**KUTIPAN ARTIKEL:**
■ ■ ■
Scroll untuk baca artikel
#
Opini

MENAKAR KEDUNGUAN DALAM BERAGAMA

×

MENAKAR KEDUNGUAN DALAM BERAGAMA

Sebarkan artikel ini
Tuan Guru Batak (TGB)

||Dari perspektif historia Klasik dan kultur tutur Islam kontemporer ||Dungu di-musim corona

Tuan Guru Batak (TGB)

Oleh Tuan Guru Batak (TGB) Dr Ahmad Sabban elRahamaniy Rajagukguk MA

IBLIS terdampar, ter-usir dan akhirnya terlaknat atau terkutuk. Kenapa (?) Karena Iblis dungu. Di-mana letak kedunguan Iblis (?) Melawan perintah Tuhan, dengan argumentasi syahwat kesombongan. Apakah sebelumnya Iblis tidak pintar, ‘alim, abid dan mulia (?) Ya, atas dasar itulah, iblis diperdaya ego sehingga sanggup melawan Tuhan dengan argumentasi syahwat sembari menganggap dia lebih mulia dari Adam (as).

Abu Jahal, Abu Lahab dua paman Nabi yang dilaknat Tuhan. Kenapa (?) Juga karena dungu. Mereka mengingkari kenabian. Bahkan merasa lebih pantas jadi Nabi. Apakah mereka tidak pintar (?) Mereka hidup ditengah tradisi tutur dan sastra arab sudah berkembang. Bukan hanya mengetahui bahasa arab ‘Amiyah tapi sudah maju peradaban syair.

Dalam suatu riwayat, Isa al-Masih pernah berkata, “Sesungguhnya aku telah mengobati orang-orang yang sakit, dan aku sembuhkan mereka dengan perkenan Allah; juga aku sembuhkan orang buta dan orang berpenyakit lepra dengan perkenan Allah; juga aku obati orang-orang mati dan aku hidupkan kembali mereka dengan perkenan Allah; kemudian aku obati orang dungu namun aku tidak mempu menyembuhkannya!”
■ ■ ■
**KERJAKAN BERIKUT INI:**
[a] Silakan jawab pertanyaan ini berdasarkan artikel tentang kedunguan dalam beragama:
(i) Menurut artikel itu, mengapa Iblis terlaknat?
(ii) Siapa dua paman Nabi yang disebut dilaknat Tuhan?
(iii) Dalam riwayat Isa al-Masih, orang seperti apa yang diobati tetapi tidak dapat ia sembuhkan?
[b] Teruskan artikel tentang kedunguan dalam beragama, dimulai sesudah kalimat terakhirnya.
Item yang disertakan tidak dipakai di sini.

**ITEM YANG DISERTAKAN:**
■ ■ ■
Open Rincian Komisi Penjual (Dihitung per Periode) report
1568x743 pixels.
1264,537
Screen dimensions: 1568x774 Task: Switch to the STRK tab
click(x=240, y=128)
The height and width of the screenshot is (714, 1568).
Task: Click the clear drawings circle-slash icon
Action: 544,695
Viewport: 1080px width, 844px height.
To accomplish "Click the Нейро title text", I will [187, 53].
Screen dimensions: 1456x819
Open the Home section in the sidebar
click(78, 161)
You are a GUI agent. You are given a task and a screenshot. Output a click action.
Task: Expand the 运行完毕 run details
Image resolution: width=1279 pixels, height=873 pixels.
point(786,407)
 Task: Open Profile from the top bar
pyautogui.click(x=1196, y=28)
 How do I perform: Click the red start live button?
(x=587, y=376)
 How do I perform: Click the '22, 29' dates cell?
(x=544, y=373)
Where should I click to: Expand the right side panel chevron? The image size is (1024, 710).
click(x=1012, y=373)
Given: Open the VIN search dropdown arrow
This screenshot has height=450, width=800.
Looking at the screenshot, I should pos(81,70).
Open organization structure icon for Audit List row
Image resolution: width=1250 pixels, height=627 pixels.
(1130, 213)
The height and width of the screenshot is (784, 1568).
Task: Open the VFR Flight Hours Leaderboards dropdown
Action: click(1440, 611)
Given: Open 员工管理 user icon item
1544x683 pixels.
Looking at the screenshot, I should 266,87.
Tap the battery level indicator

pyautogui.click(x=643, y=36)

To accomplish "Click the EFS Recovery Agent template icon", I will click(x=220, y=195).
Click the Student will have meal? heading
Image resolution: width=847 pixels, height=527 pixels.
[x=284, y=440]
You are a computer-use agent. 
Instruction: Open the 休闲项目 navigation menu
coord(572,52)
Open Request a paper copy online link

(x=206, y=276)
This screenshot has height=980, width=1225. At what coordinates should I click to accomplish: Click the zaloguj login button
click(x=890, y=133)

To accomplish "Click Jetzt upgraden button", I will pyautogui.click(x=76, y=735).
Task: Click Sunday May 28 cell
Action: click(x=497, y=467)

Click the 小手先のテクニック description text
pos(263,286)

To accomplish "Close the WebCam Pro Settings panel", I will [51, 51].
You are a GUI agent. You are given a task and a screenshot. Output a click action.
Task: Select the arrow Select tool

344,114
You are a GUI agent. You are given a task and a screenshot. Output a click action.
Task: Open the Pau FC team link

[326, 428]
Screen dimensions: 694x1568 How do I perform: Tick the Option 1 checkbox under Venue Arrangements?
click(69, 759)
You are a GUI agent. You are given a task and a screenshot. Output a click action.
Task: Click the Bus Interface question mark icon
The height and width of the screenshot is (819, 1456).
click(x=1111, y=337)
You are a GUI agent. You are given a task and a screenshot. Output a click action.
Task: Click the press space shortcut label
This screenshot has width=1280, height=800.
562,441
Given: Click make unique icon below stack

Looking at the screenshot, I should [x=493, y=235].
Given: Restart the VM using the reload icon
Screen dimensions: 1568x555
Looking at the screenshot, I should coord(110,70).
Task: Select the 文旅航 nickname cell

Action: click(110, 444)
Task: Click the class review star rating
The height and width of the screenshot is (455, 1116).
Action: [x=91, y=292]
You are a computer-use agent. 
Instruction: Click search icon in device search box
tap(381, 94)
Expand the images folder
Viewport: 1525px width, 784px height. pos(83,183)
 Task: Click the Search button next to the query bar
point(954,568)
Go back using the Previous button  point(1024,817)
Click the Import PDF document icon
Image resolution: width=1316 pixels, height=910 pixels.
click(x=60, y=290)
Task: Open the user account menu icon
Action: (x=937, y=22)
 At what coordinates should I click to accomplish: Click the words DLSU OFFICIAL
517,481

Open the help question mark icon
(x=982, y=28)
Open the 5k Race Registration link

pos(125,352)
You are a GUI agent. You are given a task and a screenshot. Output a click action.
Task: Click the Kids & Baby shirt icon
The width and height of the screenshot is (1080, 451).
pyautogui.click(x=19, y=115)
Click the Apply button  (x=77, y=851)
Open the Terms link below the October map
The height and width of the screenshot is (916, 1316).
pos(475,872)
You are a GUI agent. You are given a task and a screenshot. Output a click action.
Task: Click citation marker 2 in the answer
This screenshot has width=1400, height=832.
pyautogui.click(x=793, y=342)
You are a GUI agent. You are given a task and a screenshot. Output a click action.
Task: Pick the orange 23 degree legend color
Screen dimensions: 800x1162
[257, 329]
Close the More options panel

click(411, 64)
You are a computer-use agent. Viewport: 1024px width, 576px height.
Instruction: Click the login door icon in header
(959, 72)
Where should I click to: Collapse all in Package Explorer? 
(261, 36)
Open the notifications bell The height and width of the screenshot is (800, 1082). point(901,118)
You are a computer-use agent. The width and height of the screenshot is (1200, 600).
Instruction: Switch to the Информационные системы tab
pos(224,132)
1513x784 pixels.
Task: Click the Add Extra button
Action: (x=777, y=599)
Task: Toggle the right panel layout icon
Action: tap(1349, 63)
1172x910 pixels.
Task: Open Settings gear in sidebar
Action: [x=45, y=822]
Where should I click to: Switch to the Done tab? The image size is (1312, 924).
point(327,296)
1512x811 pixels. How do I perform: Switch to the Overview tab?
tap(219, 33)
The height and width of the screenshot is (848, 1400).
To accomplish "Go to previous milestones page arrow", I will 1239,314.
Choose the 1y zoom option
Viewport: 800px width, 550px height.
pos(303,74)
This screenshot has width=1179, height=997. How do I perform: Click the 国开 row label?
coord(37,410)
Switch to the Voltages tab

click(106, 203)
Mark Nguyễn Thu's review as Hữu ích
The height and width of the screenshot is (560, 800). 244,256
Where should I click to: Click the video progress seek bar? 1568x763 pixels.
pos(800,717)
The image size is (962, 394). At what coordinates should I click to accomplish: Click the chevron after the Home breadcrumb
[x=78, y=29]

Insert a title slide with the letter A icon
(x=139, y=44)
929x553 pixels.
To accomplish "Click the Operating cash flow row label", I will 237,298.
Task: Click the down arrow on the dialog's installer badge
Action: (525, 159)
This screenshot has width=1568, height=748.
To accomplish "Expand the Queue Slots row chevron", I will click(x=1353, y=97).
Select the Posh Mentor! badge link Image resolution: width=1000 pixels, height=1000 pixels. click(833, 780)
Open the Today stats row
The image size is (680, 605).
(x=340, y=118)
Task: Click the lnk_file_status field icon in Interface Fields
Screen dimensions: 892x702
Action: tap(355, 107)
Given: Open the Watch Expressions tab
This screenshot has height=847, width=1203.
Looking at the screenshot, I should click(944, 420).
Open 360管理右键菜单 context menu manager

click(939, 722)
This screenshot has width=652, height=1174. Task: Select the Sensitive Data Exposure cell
■ ■ ■
**JAWABAN PER TUGAS:**
[a]
(i) Karena Iblis dungu.
(ii) Abu Jahal dan Abu Lahab.
(iii) Orang dungu.

[b]
Selanjutnya Isa as pun ditanya, “Wahai ruh Allah, siapa orang dungu itu?” Beliau menjawab, “Yaitu orang yang kagum kepada pendapatnya sendiri dan dirinya sendiri, yang memandang semua keunggulan ada padanya dan tidak melihat beban (cacat) baginya; yang memastikan semua kebenaran harus menurut diri sendiri. Itu orang-orang dungu, yang tidak ada jalan untuk mengobati.”

“Orang dungu” yang disebut Isa al-Masih dalam bahasa Arabnya disebut “al-ahmaq” Bukan dungu biasa, melaikan kedunguan ganda, yang menurut Nabi Isa al-Masih tidak akan dapat diobati. Di kalangan kaum pelajar ada istilah sepandan, yaitu “jahil murakkab” (“bodoh kuadrat”), yaitu orang bodoh yang tidak menyadari kebodohannya sendiri.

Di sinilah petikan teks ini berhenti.